TÂCHE À RÉALISER: Poursuivez le texte sur la transformation des savoirs et la formation à distance en reprenant juste après sa dernière phrase.

TEXTE FOURNI:
============

Une transformation des savoirs

9Cela nous offre une transition avec ce que propose J. Wallet sur la question des savoirs et de leur possible transformation. La question qu’il formule (qu’est-ce qui est transformé : les savoirs eux-mêmes ou la transmission du savoir ?) est intéressante, mais déjà très souvent formulée. Elle renvoie aux travaux sur la relation entre médiatisation et médiation (Peraya, 1999 et Peraya, 2008) qui est une des questions principales pour la recherche sur la formation à distance, mais qui devrait également concerner les autres dispositifs de formation.

10En revanche, cette centration sur les savoirs dessine l’esquisse d’une nécessaire collaboration scientifique entre chercheurs des e-learning studies et didacticiens pour traiter des effets sur la transposition didactique de la mise en ligne des savoirs et de la mise en ligne de l’enseignant.

============

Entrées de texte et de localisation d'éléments

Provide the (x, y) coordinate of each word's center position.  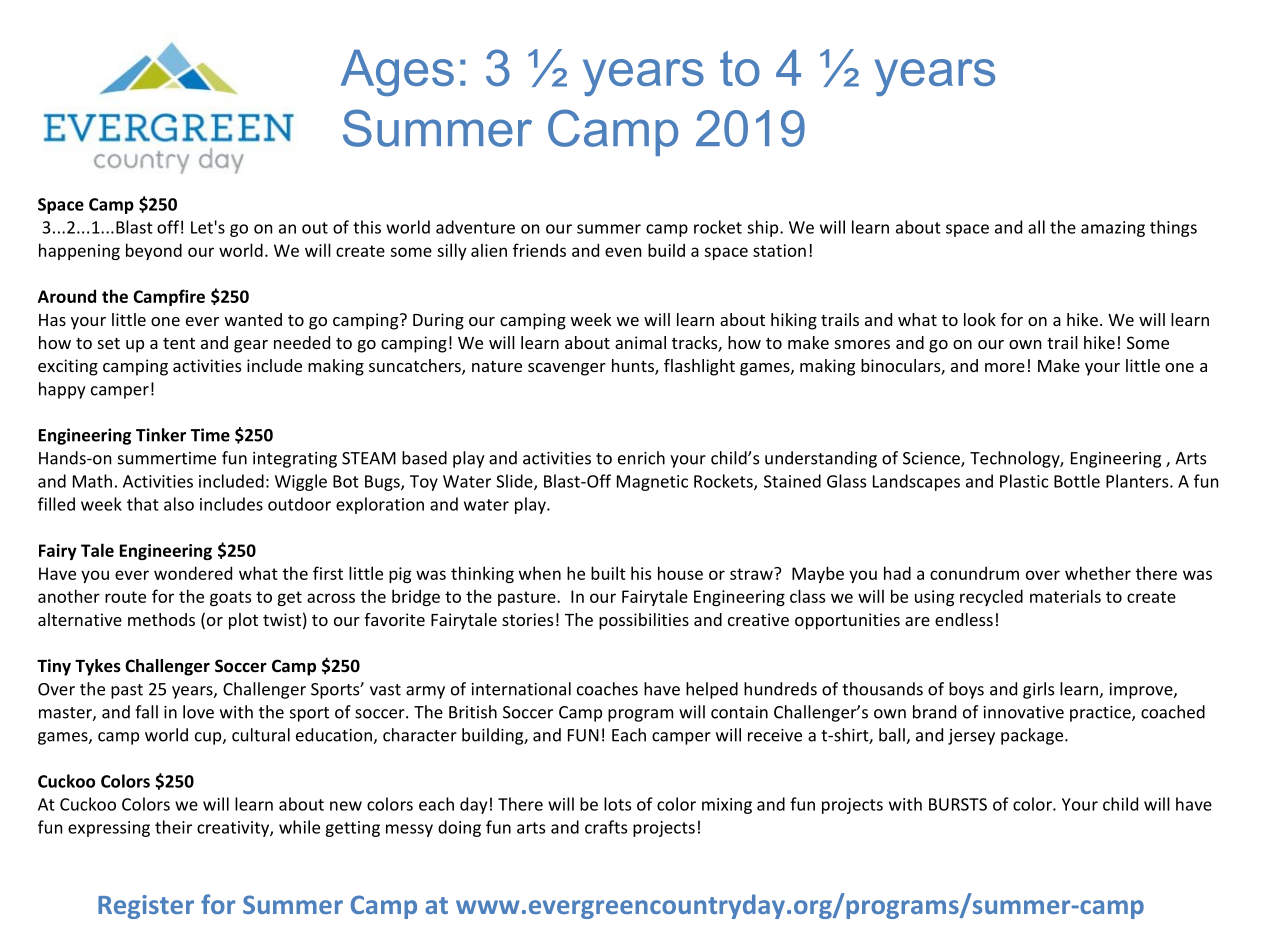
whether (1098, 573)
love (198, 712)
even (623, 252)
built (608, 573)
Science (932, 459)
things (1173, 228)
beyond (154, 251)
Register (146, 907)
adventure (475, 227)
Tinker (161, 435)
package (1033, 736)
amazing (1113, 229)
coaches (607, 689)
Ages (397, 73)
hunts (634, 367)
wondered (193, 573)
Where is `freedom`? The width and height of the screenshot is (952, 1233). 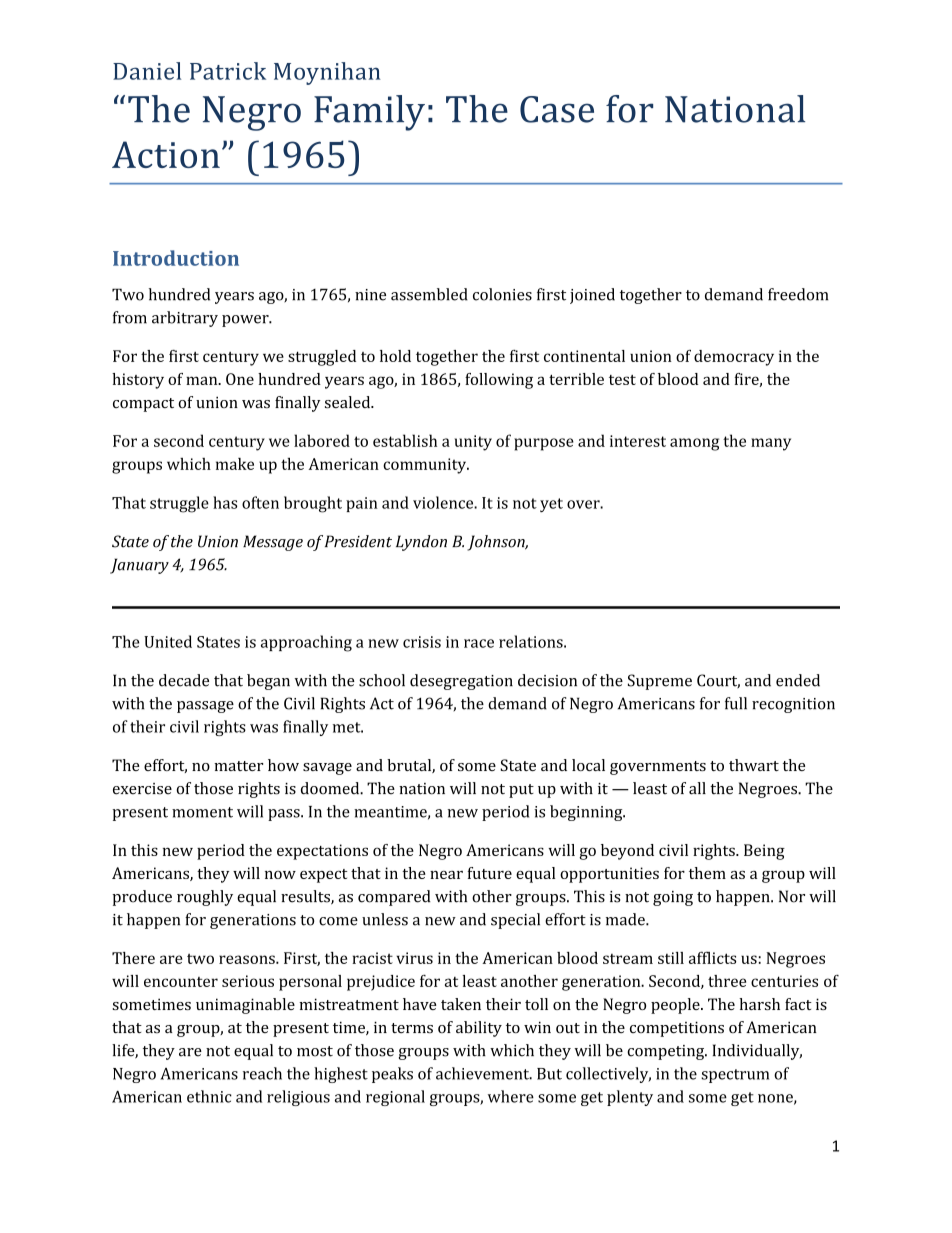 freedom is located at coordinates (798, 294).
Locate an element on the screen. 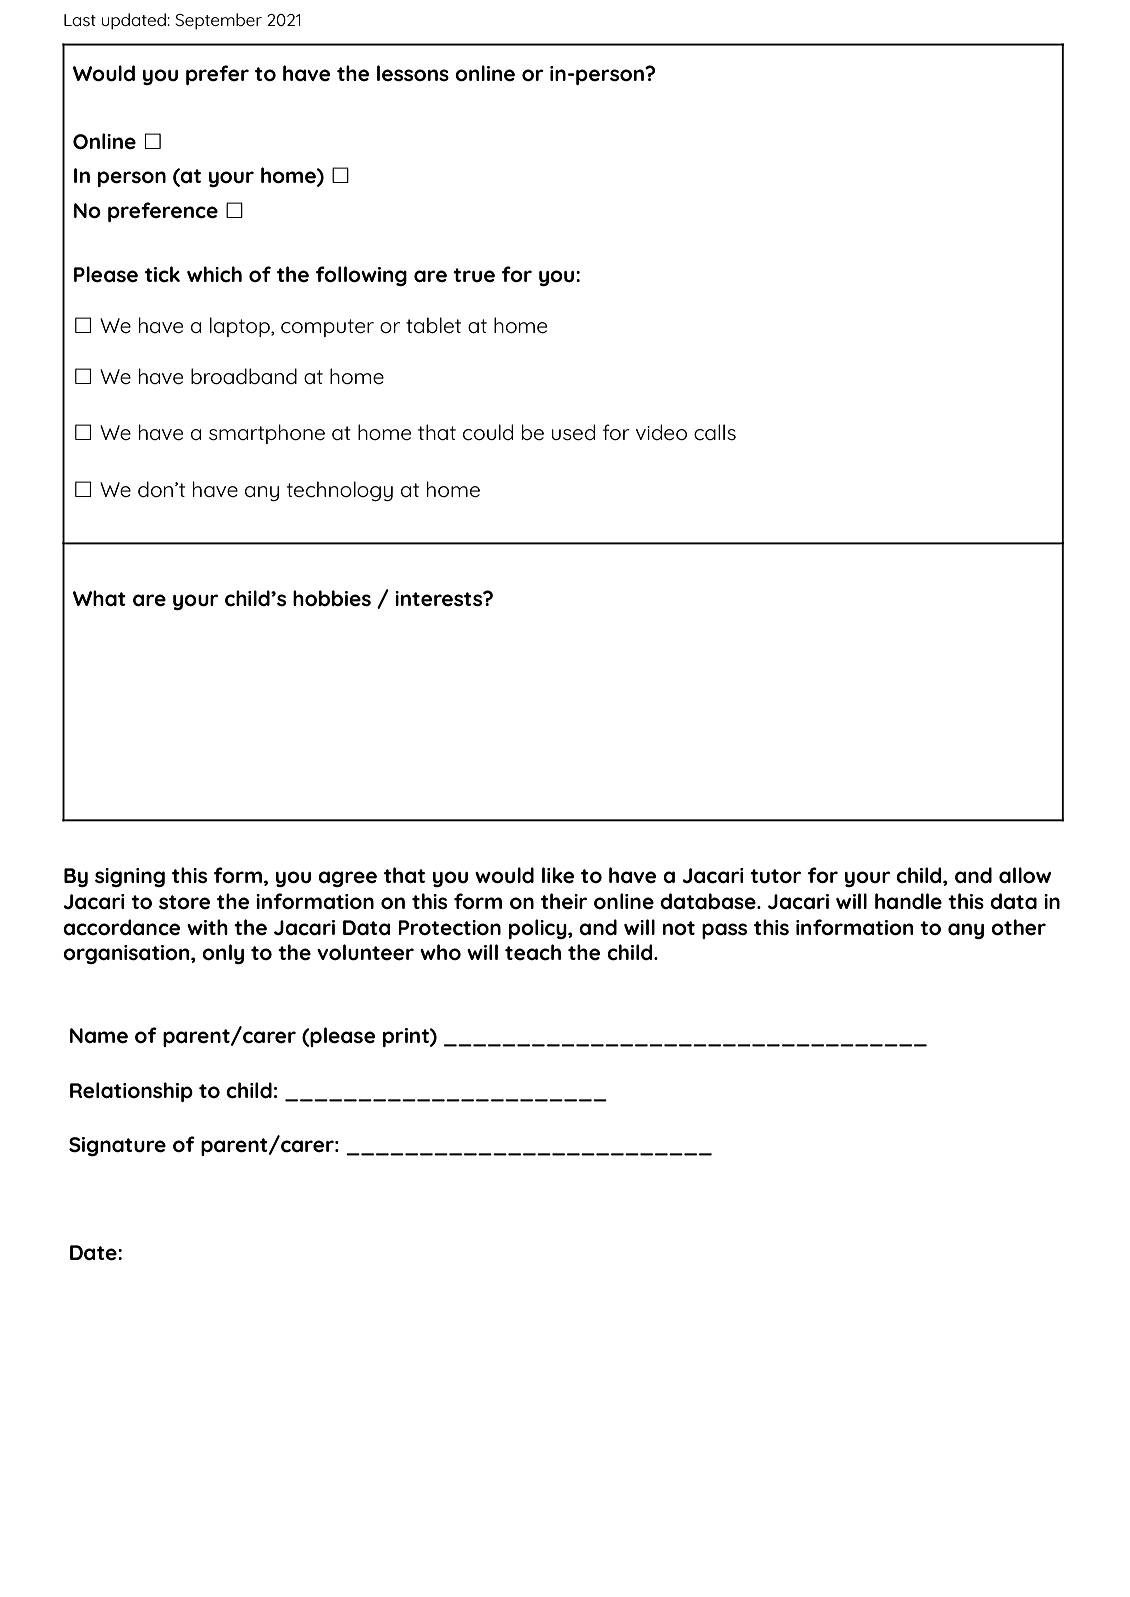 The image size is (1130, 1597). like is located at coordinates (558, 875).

============

RÉSULTAT DE LA TÂCHE:
Les crypteurs

11À propos de la transmission des savoirs, J. Wallet écrit qu’elle est régulée par trois « crypteurs ». Le choix de ce terme n’est sans doute pas innocent. En homme averti des technologies numériques, J. Wallet ne pouvait ignorer la référence au cryptage de données. En homme de culture, il ne pouvait ignorer la référence religieuse des cryptes, construites sous l’édifice et peu éclairées. Qu’est-ce que ces crypteurs, médiatique, temporel et délégataire, cachent ? Qu’y-a-t-il à décrypter ? Comment s’articulent-ils pour que le dispositif de formation à distance s’établisse sans que l’on ne puisse plus discerner pleinement ces crypteurs ?

12L’orientation psychanalytique, selon laquelle je mène mes travaux, la notion de crypte est liée à celle de fantôme (Abraham et Torok, 1987), qui mobilise la notion freudienne d’inquiétante étrangeté, lorsque le familier devient étranger. Elle est mobilisée dans des contextes de transmissions intergénérationnelles. Comme une pirouette, un jeu de mots qu’affectionnait Jacques, pour héritage.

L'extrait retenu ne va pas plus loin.